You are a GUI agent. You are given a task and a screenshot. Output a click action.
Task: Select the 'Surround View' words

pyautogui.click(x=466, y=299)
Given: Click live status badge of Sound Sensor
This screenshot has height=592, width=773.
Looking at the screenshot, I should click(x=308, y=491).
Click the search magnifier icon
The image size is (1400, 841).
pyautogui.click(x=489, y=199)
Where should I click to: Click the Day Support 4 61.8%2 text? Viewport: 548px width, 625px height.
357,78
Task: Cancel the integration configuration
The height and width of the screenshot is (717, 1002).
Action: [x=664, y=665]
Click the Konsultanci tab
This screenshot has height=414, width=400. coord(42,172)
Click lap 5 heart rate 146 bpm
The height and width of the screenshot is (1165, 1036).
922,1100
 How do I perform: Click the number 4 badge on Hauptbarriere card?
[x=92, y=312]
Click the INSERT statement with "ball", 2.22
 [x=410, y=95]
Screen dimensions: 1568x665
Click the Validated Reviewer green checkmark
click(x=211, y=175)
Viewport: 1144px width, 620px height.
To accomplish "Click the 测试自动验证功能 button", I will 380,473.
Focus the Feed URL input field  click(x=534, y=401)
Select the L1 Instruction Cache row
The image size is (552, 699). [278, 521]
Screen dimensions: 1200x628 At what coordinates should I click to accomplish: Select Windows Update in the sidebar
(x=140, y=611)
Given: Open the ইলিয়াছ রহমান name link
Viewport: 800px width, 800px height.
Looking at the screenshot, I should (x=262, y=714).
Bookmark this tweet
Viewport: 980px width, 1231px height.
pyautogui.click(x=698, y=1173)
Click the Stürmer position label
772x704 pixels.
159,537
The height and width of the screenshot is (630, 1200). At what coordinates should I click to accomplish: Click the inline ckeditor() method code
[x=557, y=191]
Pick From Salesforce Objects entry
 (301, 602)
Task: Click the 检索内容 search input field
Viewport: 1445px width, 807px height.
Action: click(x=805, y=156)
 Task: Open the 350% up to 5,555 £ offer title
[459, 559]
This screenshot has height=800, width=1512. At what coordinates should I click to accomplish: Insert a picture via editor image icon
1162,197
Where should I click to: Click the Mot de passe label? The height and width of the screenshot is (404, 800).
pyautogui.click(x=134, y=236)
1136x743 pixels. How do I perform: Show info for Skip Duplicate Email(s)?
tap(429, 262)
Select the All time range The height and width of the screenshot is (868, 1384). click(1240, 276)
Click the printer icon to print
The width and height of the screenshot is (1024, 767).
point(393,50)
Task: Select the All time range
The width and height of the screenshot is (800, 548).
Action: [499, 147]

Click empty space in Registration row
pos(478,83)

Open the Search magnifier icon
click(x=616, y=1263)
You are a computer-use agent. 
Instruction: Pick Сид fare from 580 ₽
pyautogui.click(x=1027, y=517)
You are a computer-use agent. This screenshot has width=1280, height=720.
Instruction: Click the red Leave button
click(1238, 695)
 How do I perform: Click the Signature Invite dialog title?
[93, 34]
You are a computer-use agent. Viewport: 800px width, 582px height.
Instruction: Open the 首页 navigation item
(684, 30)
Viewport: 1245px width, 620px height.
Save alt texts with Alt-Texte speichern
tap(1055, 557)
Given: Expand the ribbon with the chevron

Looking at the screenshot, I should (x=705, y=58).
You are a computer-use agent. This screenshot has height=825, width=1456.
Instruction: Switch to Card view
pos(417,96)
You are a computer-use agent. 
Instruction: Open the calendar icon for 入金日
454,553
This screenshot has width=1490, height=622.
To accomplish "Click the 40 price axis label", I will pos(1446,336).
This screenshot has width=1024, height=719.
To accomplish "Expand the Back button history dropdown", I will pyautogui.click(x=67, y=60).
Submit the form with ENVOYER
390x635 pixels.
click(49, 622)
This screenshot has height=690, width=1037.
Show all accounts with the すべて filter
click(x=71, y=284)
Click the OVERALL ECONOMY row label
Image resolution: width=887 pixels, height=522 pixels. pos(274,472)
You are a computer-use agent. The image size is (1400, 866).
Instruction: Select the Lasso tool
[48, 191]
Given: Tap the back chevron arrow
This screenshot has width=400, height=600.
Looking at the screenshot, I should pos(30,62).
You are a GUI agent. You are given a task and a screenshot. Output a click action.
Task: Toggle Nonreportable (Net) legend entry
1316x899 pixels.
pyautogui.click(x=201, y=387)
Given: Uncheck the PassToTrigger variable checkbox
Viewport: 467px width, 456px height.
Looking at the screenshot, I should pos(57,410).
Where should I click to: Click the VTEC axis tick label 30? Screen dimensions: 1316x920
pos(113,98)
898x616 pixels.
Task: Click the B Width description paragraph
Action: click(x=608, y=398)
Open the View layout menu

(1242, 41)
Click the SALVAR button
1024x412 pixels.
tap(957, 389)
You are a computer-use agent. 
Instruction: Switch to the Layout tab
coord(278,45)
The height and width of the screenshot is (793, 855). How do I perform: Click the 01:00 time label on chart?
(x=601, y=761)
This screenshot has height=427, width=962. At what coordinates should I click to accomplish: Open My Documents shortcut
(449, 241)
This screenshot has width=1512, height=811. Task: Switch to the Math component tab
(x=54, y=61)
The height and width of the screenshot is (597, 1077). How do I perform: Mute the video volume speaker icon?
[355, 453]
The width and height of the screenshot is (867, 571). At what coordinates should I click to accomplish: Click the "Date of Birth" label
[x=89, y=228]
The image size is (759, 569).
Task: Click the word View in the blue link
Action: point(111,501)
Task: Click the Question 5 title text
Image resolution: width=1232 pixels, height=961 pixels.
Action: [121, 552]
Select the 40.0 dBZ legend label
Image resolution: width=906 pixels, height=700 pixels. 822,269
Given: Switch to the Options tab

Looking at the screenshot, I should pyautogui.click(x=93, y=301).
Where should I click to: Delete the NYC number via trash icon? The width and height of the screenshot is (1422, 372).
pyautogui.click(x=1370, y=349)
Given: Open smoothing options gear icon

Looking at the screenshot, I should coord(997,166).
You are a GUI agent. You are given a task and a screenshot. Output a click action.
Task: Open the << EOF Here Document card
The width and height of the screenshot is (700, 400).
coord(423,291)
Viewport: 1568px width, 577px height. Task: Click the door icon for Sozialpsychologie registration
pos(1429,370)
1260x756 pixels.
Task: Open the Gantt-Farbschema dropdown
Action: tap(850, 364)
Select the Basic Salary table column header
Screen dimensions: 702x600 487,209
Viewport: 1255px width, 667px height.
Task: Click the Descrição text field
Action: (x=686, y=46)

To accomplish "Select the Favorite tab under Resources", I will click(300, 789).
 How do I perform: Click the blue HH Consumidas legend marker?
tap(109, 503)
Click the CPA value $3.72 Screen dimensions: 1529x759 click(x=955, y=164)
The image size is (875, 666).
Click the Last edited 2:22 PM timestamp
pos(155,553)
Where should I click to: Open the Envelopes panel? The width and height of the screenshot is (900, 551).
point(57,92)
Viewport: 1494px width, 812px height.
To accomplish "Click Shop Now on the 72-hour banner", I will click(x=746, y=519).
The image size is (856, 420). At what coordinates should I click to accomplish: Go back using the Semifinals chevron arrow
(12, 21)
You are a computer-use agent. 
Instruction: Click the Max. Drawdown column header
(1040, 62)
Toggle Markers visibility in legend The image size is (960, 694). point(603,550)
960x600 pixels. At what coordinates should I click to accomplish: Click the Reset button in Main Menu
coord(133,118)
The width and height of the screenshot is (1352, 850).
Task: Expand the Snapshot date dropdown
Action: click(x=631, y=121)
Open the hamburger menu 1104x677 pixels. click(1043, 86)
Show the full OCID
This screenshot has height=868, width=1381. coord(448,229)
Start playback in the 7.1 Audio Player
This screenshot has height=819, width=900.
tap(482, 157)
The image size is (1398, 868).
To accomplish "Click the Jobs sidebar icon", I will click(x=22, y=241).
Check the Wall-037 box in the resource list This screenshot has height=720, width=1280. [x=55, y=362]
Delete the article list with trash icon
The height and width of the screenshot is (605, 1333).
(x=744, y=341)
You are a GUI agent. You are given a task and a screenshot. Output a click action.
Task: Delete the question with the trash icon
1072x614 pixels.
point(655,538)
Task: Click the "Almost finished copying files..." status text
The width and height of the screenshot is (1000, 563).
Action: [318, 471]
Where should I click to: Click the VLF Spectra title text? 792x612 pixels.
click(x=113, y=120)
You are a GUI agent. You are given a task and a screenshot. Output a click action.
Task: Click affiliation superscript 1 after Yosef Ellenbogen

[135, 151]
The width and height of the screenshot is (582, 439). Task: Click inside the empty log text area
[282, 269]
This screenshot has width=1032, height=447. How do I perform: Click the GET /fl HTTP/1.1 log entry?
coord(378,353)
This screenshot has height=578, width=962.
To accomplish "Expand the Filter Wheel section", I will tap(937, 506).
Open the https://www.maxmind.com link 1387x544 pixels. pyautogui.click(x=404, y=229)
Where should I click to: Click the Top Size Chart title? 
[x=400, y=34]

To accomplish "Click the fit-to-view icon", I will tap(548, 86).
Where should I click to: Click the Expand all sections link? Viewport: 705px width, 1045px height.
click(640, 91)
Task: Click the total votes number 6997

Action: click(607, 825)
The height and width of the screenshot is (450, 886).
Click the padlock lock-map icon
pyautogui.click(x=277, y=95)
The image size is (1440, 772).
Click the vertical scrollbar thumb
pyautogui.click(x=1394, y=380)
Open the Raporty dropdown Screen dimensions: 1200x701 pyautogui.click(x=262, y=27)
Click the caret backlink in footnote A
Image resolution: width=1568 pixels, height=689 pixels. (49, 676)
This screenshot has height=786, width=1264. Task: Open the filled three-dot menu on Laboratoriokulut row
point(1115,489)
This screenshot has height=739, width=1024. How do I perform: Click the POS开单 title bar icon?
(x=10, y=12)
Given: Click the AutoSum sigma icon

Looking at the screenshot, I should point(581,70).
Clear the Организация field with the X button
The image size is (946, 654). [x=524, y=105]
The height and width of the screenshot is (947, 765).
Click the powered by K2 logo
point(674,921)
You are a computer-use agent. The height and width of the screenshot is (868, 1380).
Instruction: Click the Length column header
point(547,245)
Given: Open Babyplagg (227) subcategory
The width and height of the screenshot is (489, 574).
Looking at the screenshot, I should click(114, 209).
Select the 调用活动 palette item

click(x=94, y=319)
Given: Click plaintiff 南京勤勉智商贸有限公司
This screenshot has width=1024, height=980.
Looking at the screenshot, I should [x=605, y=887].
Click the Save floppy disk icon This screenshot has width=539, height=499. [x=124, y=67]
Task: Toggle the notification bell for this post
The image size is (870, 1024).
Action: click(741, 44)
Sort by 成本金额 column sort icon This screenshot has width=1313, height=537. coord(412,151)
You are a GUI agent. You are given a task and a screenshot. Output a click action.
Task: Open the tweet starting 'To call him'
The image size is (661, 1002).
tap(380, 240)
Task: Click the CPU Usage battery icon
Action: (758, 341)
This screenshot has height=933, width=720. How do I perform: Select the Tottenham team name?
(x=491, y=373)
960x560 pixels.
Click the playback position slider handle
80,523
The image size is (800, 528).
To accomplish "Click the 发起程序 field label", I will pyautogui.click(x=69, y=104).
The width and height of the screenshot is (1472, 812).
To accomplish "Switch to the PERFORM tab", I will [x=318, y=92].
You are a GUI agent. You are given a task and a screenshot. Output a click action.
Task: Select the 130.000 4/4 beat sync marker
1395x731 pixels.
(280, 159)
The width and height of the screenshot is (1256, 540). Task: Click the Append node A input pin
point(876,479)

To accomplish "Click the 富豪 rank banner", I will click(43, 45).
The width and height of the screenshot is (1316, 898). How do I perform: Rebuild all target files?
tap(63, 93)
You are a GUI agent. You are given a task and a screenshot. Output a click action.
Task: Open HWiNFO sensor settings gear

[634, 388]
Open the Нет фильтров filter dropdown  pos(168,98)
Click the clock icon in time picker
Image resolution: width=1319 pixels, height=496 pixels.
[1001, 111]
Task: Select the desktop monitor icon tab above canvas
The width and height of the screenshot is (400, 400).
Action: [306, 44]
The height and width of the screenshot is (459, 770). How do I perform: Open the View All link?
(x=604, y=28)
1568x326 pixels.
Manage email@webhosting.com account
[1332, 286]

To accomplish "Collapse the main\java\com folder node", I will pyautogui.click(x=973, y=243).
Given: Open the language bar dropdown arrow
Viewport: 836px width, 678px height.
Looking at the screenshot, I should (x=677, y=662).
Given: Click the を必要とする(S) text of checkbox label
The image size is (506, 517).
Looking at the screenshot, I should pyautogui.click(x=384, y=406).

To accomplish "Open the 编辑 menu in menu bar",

* YOUR OBJECTIVE: Wherever the word "banner" appears in a line of the data above, copy that line.

* ANSWER BELOW:
To accomplish "Click Shop Now on the 72-hour banner", I will click(x=746, y=519).
To accomplish "Click the 富豪 rank banner", I will click(43, 45).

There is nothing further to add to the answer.